Fast way to find indexes of nonzero entries for every row in a CSC matrix in Python


Here's the current implementation:

def nonzero_indexes_by_row(input):
    return [
        np.nonzero(row)[1] 
        for row in csr_matrix(input.T)
    ]

The matrix is very large(1.5M, 500K), since I'm accessing rows, I have to convert CSC to CSR first. The result would be a 2d list, each list contains a list of indexes that are nonzero corresponding to the row in the original matrix.
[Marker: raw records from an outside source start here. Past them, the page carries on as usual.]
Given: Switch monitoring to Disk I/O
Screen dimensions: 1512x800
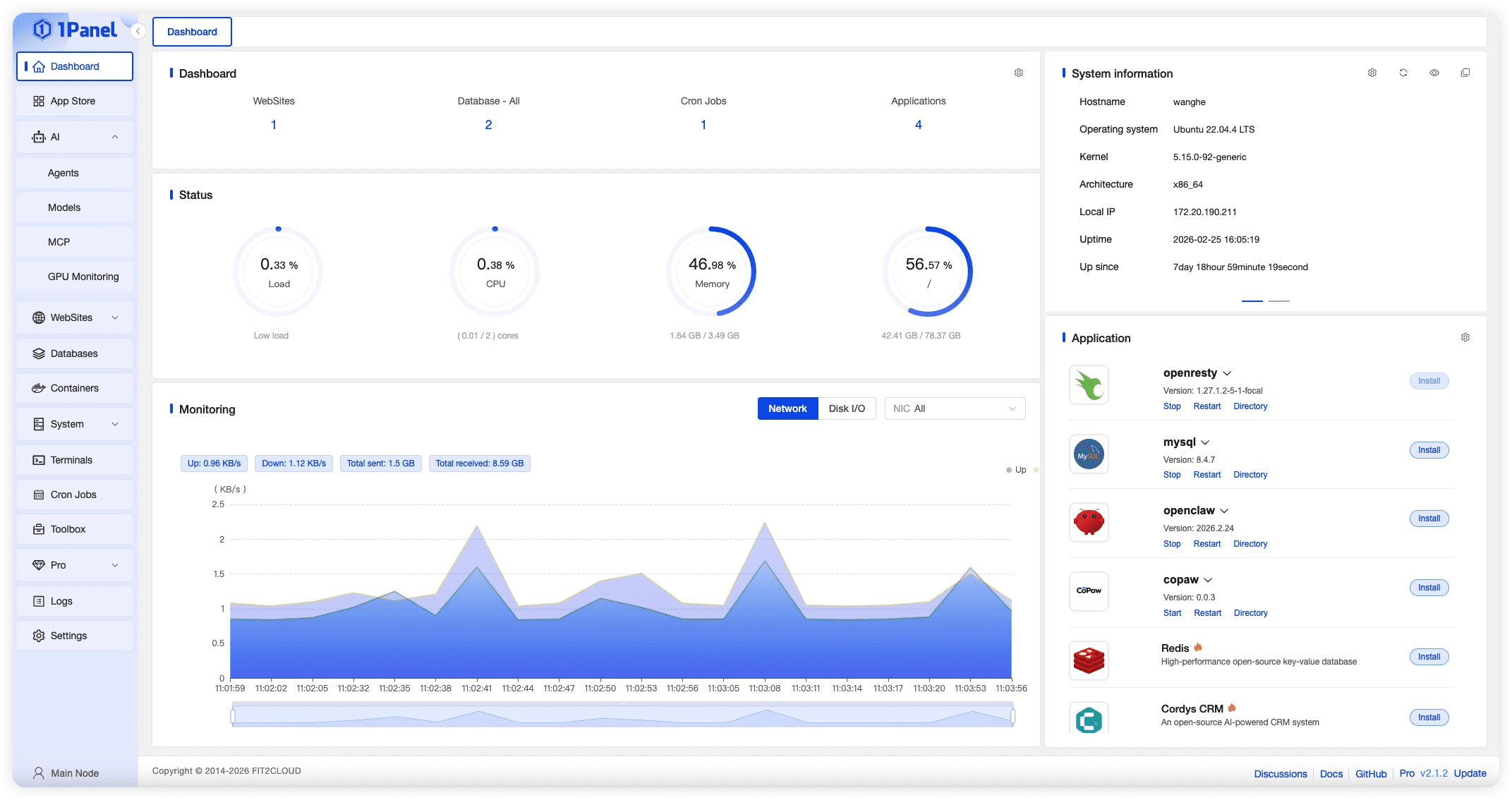Looking at the screenshot, I should pos(847,408).
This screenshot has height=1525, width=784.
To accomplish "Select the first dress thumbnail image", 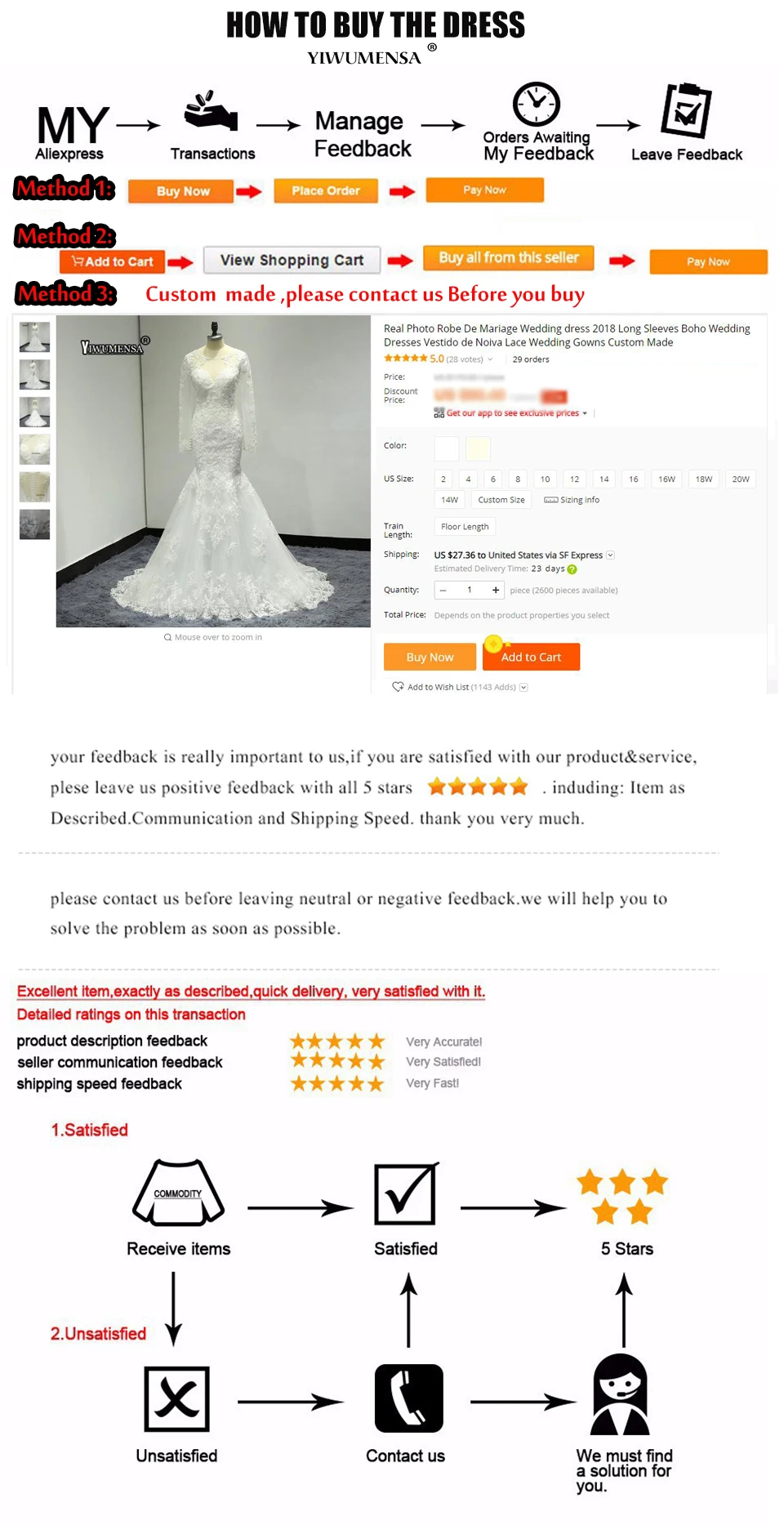I will (x=34, y=337).
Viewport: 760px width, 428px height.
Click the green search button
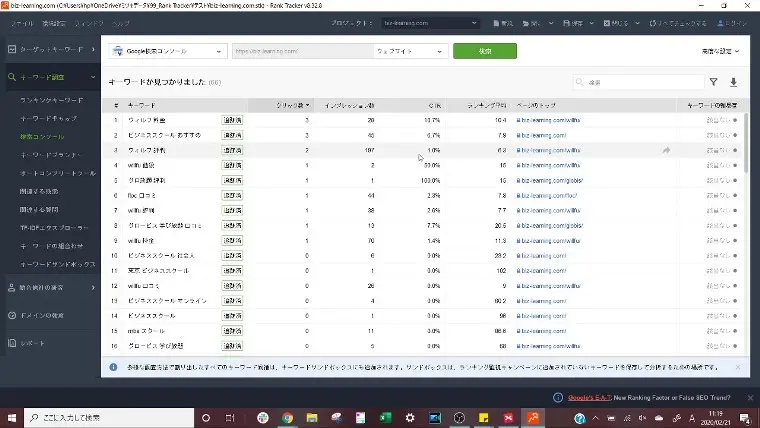click(484, 51)
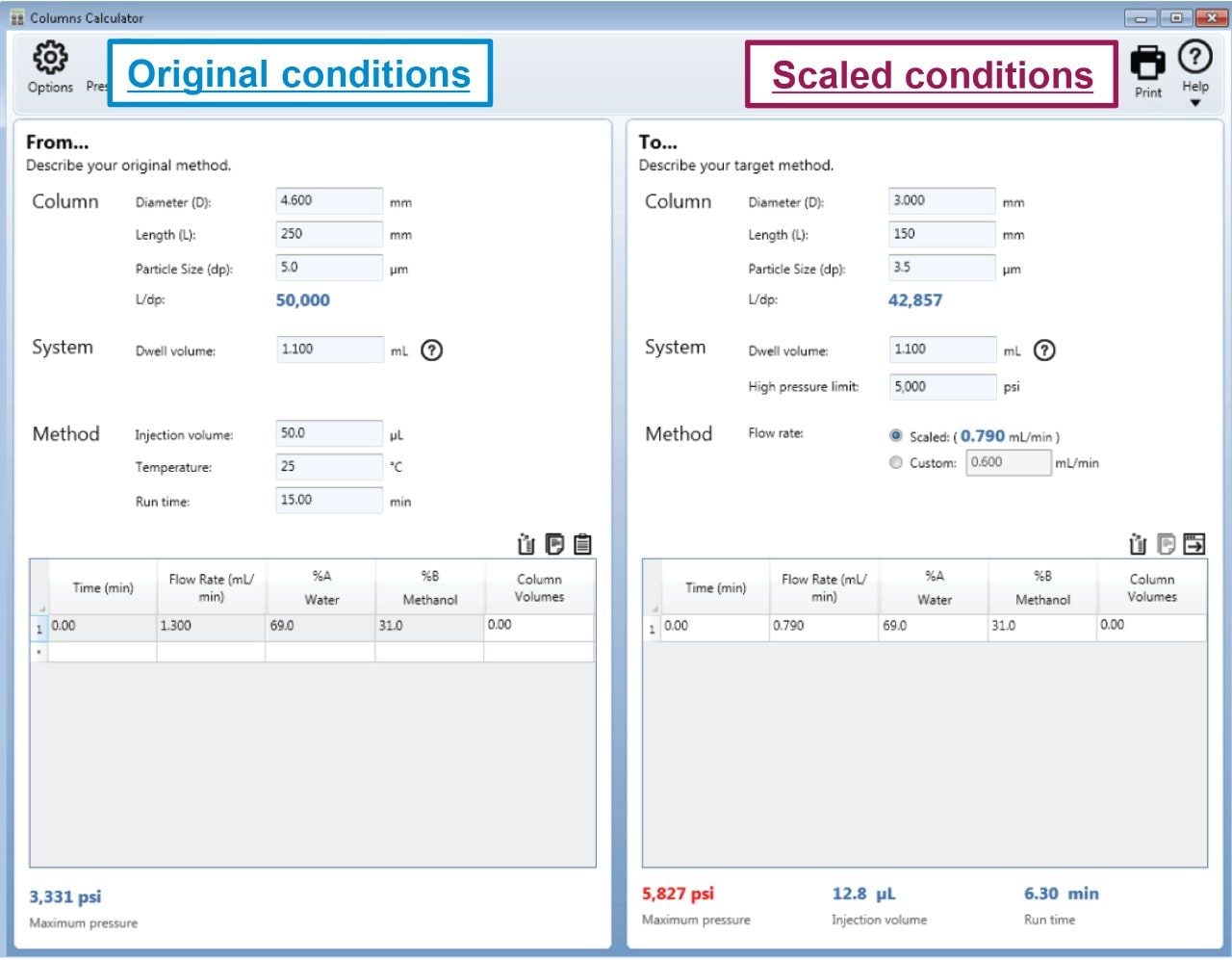Edit the Injection volume field
The width and height of the screenshot is (1232, 960).
327,433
The current process takes 20 minutes. Is there a faster way?


Solution

  • Sure. You're pretty close to having an ideal solution, but you're allocating some unnecessary arrays. Here's a faster way:

    from scipy import sparse
    import numpy as np
    
    def my_impl(csc):
        csr = csc.tocsr()
        return np.split(csr.indices, csr.indptr[1:-1])
    
    def your_impl(input):
        return [
            np.nonzero(row)[1] 
            for row in sparse.csr_matrix(input)
        ]
    
    ## Results
    
    # demo data
    csc = sparse.random(15000, 5000, format="csc")
    
    your_result = your_impl(csc)
    my_result = my_impl(csc)
    
    ## Tests for correctness
    
    # Same result
    assert all(np.array_equal(x, y) for x, y in zip(your_result, my_result))
    # Right number of rows
    assert len(my_result) == csc.shape[0]
    
    ## Speed
    
    %timeit my_impl(csc)
    # 31 ms ± 1.26 ms per loop (mean ± std. dev. of 7 runs, 10 loops each)
    
    %timeit your_impl(csc)
    # 1.49 s ± 19.9 ms per loop (mean ± std. dev. of 7 runs, 1 loop each)
    

    Side question, why are you transposing the matrix? Wouldn't you then be getting the non-zero entries of the columns? If that's what you want, you don't even need to convert to csr and can just run:

    np.split(csc.indices, csc.indptr[1:-1])